Oposição vai à Justiça contra nomeação de Wolney Queiroz para Previdência e pede afastamento imediato
Senadora Damares Alves e deputado Sóstenes Cavalcante contestam nomeação e apontam omissão em fraudes no INSS
Pablo Valadares/Câmara dos Deputados
A nomeação de Wolney Queiroz para o comando do Ministério da Previdência Social gerou reação imediata da oposição ao governo federal. A senadora Damares Alves (Republicanos-DF) deu entrada, no último sábado (3), com uma ação popular na Vara Federal do Distrito Federal com o objetivo de anular o ato de nomeação assinado pelo presidente Luiz Inácio Lula da Silva na sexta-feira (2).
No mesmo dia, o líder do PL na Câmara, deputado Sóstenes Cavalcante (RJ), protocolou junto à Procuradoria-Geral da República (PGR) um pedido de afastamento cautelar do novo ministro, além da abertura de investigação para apurar sua conduta enquanto ocupava o cargo de secretário-executivo da pasta.
Segundo os parlamentares, Queiroz teria sido omisso diante de denúncias sobre fraudes bilionárias no Instituto Nacional do Seguro Social (INSS), o que, na avaliação da oposição, fere os princípios constitucionais da moralidade administrativa.
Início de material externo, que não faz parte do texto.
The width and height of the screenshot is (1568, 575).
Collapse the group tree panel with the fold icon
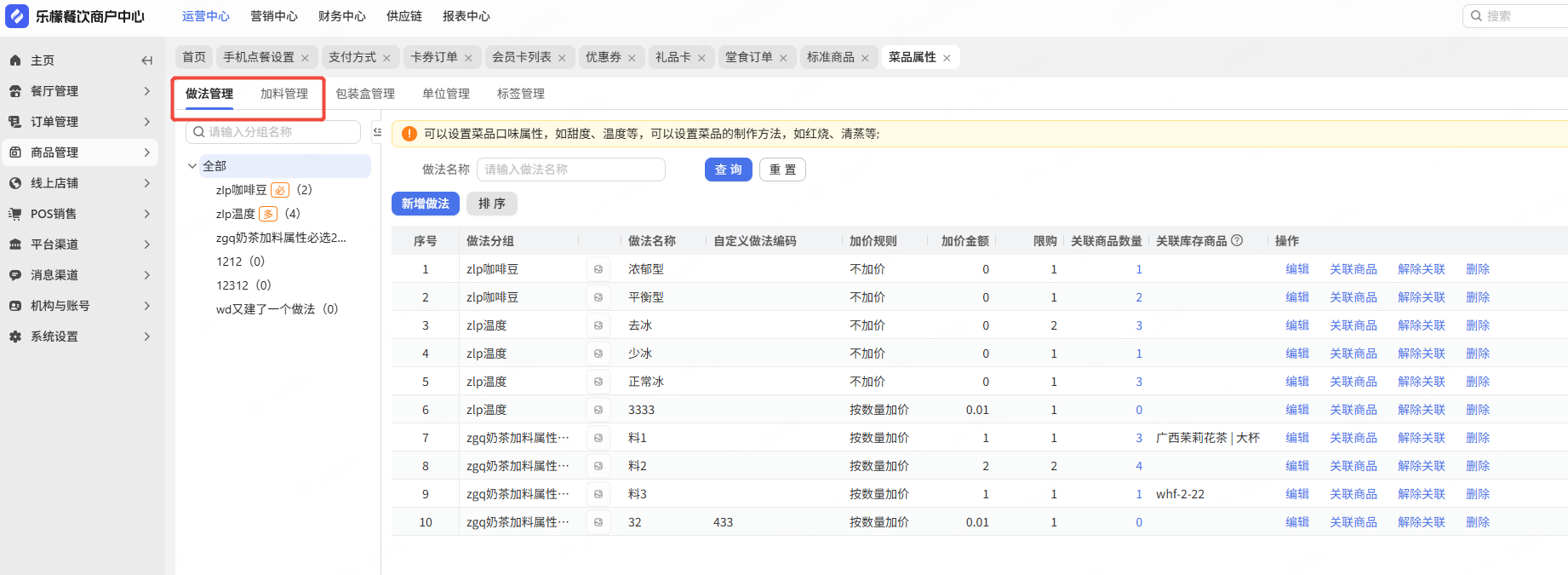[x=377, y=132]
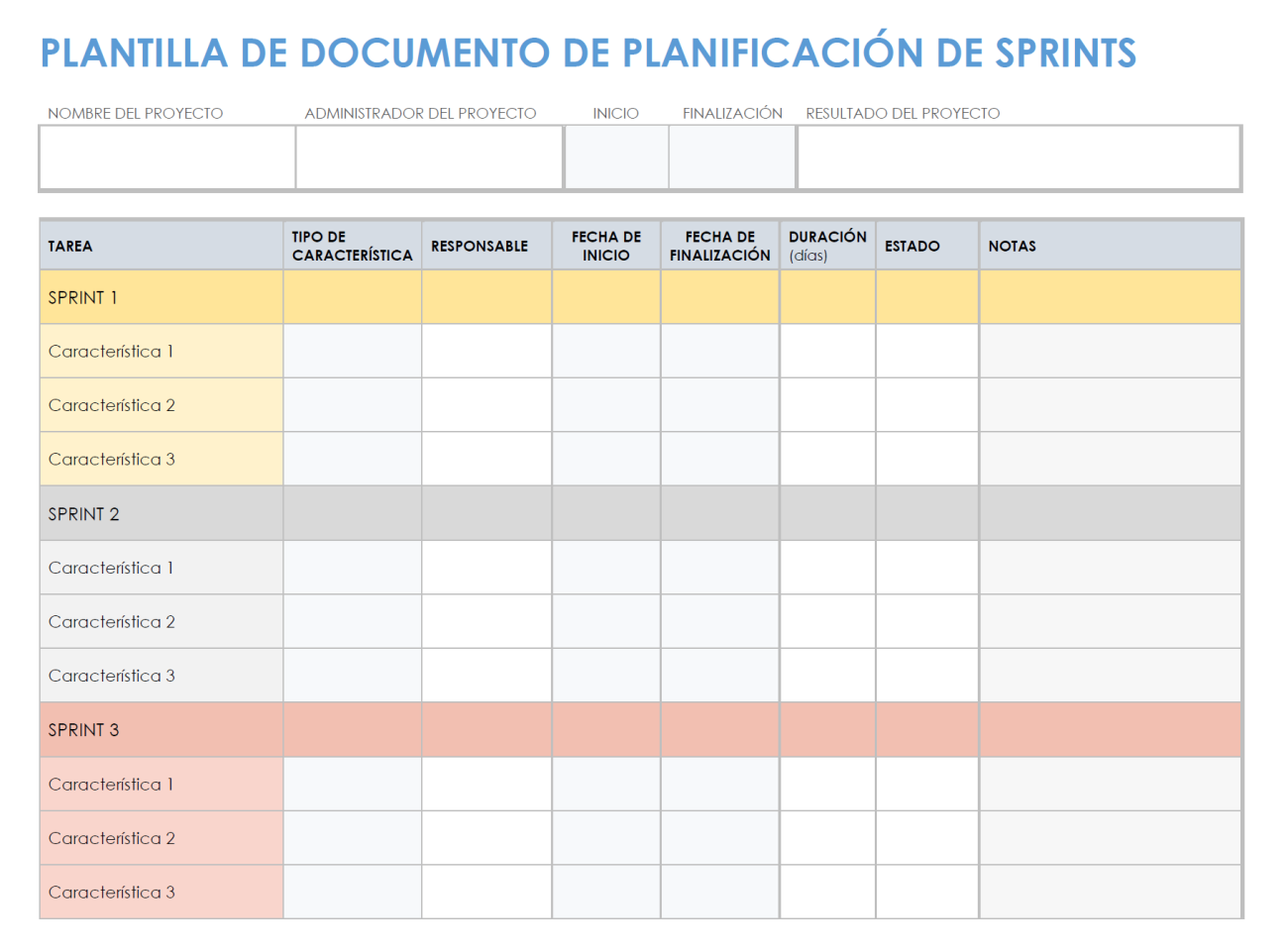
Task: Select the DURACIÓN (días) column header
Action: click(x=827, y=246)
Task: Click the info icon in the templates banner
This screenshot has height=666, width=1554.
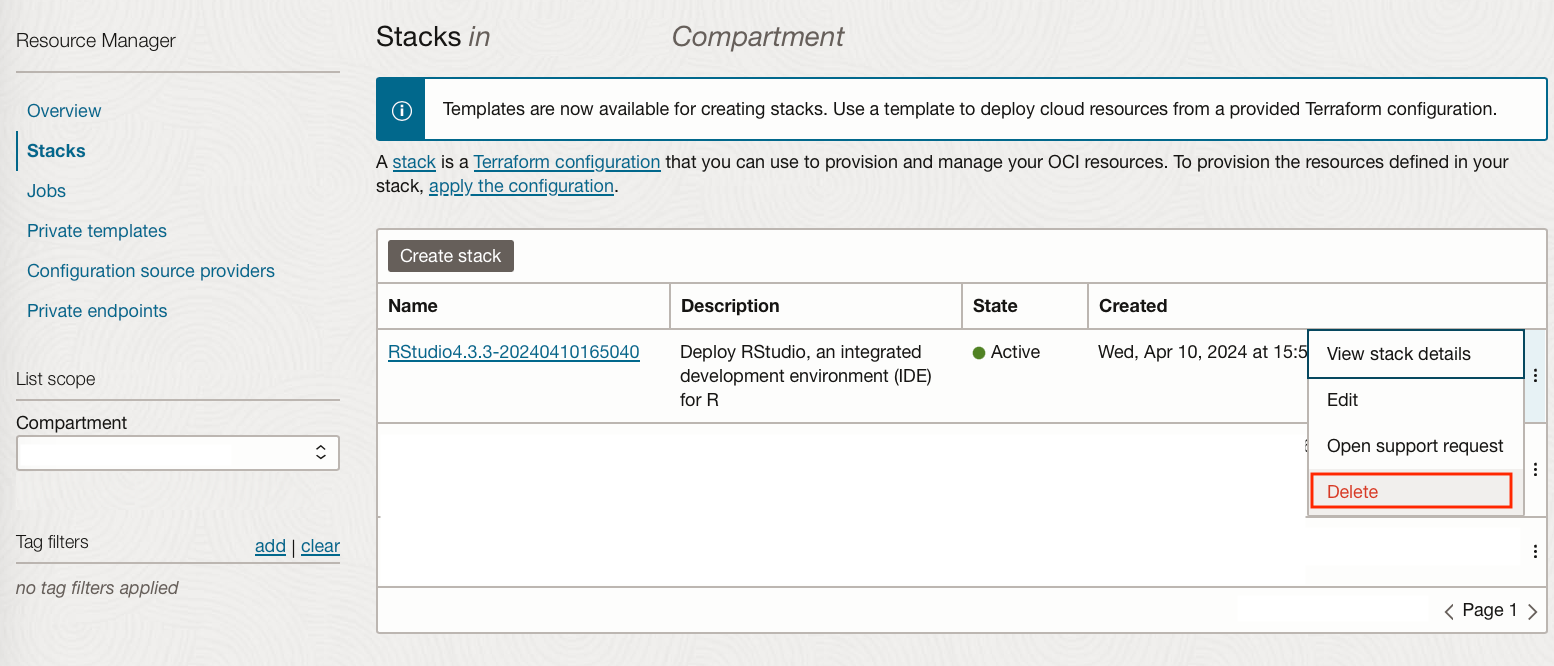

A nomeação ocorre após a demissão de Carlos Lupi, que deixou o cargo em meio à crise provocada pela descoberta de descontos indevidos aplicados a milhões de beneficiários da Previdência.
Parlamentares pressionam por abertura de CPMI
Mesmo após a saída de Lupi, parlamentares mantêm a pressão por uma Comissão Parlamentar Mista de Inquérito (CPMI) para apurar o caso dos descontos indevidos no INSS. A iniciativa visa esclarecer a atuação da pasta durante os últimos anos e investigar os responsáveis pelas irregularidades identificadas.
Quem é Wolney Queiroz, novo ministro da Previdência Social
A escolha de Wolney Queiroz representa a permanência do PDT no comando da Previdência Social, uma medida estratégica do governo para manter o apoio da legenda no Congresso Nacional. A indicação foi oficializada em edição extra do Diário Oficial da União e comunicada pelo Palácio do Planalto.
Até então, Queiroz atuava como secretário-executivo do ministério e já era apontado como principal nome para ocupar a chefia da pasta. Sua nomeação foi articulada pelo próprio Carlos Lupi no início do atual mandato.
O novo ministro é natural de Caruaru (PE) e possui uma longa carreira política. Foi eleito deputado federal pelo PDT por seis mandatos consecutivos, entre 1995 e 2023. Durante o governo anterior, liderou a oposição a Jair Bolsonaro na Câmara, representando o campo de centro-esquerda. Em 2022, não conseguiu se reeleger, mas manteve posição de destaque na legenda.
Crise no INSS e saída de Lupi impactam transição na Previdência
A nomeação de Queiroz ocorre no contexto de uma crise institucional provocada pelas revelações da Operação Sem Desconto, deflagrada pela Polícia Federal em 23 de abril. A investigação aponta que entidades conveniadas ao INSS realizaram descontos indevidos em folha de pagamento de aposentados e pensionistas, gerando prejuízo estimado de R$ 6,3 bilhões entre 2019 e 2024.
Diante do desgaste político, Carlos Lupi pediu demissão ao presidente Lula. A decisão foi anunciada por meio de nota nas redes sociais. Segundo Lupi, sua saída teve o objetivo de preservar a pasta e o governo:
“Entrego a função ao presidente Lula, a quem agradeço pela confiança e pela oportunidade. Tomo esta decisão com a certeza de que meu nome não foi citado em nenhum momento nas investigações em curso, que apuram possíveis irregularidades no INSS”, declarou Lupi. “Faço questão de destacar que todas as apurações foram apoiadas, desde o início, por todas as áreas da Previdência, por mim e pelos órgãos de controle do governo Lula”, afirmou.
Com a saída de Lupi e a nomeação de Queiroz, o governo busca evitar novos desgastes, manter a continuidade dos projetos estratégicos da pasta e reforçar o controle sobre fraudes em parcerias com entidades privadas. A troca de comando também sinaliza disposição para ajustes internos sem romper o alinhamento político com o PDT, sigla da base aliada.